The Militant (logo)  
   Vol. 70/No. 5           February 6, 2006  
 
 
Transit workers in New York reject contract
(front page)
 
BY MICHAEL ITALIE  
NEW YORK—In a jolt to the Metropolitan Transportation Authority (MTA) bosses and the city rulers, transit workers here voted down a contract proposal January 20 that included first-ever payments for medical coverage. Transport Workers Union (TWU) Local 100 officials had negotiated the deal with the MTA December 27. The majority of the TWU executive board, which called off a strike December 23 after three days of picketing, had recommended approval of the contract.

“I voted no,” subway cleaner E.D. Rodney told the Militant January 23 at the Coney Island yards. “They give with one hand and take away with the other. With the little raise we got and what we would’ve had to pay for health care, it wasn’t worth it.”

The contract was turned down by seven votes—11,234 to 11,227. About two-thirds of union members voted.

The 34,000-member TWU Local 100 had hit the picket lines December 20 in response to the bosses’ refusal to withdraw demands for new hires to pay 6 percent of their income into the pension plan. Union members said they went on strike against the two-tier plan because it would divide the union.

Although the transit bosses withdrew their pension demands, the deal between union officials and the MTA called for all workers to make payments of 1.5 percent of their income toward medical coverage, with that figure likely to grow in the next two years of the contract because it’s tied to rising costs of health care. “I’d hate to leave that legacy to the workers coming behind me,” Steve Shaw, a subway car inspector in the Bronx, said January 22. At a time when Ford, General Motors, Northwest Airlines, and other corporate giants have imposed similar concessions on workers, Local 100 has been able to maintain a health-care plan fully funded by the employer.

The 37-month proposed contract included annual wage raises of 3 percent, 4 percent, and 3.5 percent, and medical coverage for retirees too young to qualify for Medicare or who live outside the metropolitan area.

The contract also provided for refunds on overpayments on the pension plan by as many as 20,000 Local 100 members. New York governor George Pataki has threatened to veto legislation needed to pay for the refunds, and a number of workers said they didn’t want to be locked into a contract if one of its gains could be taken away by the stroke of a pen.

Unionists had walked the line for three days, faced a constant media barrage, and had been labeled “thugs” and “selfish” by the mayor. After the strike, some union members have been sporting a button reading “Union Thug” to get back at government officials and their antilabor language.

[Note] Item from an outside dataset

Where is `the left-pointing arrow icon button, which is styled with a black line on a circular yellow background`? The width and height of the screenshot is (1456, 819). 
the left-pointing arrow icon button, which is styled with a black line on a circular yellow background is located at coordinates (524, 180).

“The contract was unfair because of the medical payments,” said Marc Parris, a subway operator at the Coney Island yards. Like a number of workers at this large subway center, he objected to the 1.5 percent payments coming off their total income, resulting in larger payments for any overtime worked. “If there had been a flat rate it would’ve been OK,” said Parris.

Workers still face the threat of fines under the Taylor law, which bans strikes by public workers. “We shouldn’t have gone back to work from the strike without an exemption” from the antilabor law, added Robert McLaughlin, also a subway operator. A state Supreme Court judge in Brooklyn has announced hearings in February or March on $1 million per day fines against the union, individual fines on union members, and possible jail time for union officials.

The MTA announced plans January 23 to file a declaration of impasse with the state’s Public Employment Relations Board. If the board rules that an impasse has been reached, it could send the negotiations to binding arbitration. A spokesperson for Local 100 president Roger Toussaint said the union opposes binding arbitration because “it negates our members’ right to vote on the contract.”

Lamont Alston, with 12 years as a cleaner, said he voted yes on the settlement, but “the contract could be better. We needed to go on strike. We should have stayed out longer.” As for binding arbitration, “You usually come back with something worse,” he said.

Nancy Boyasko contributed to this article.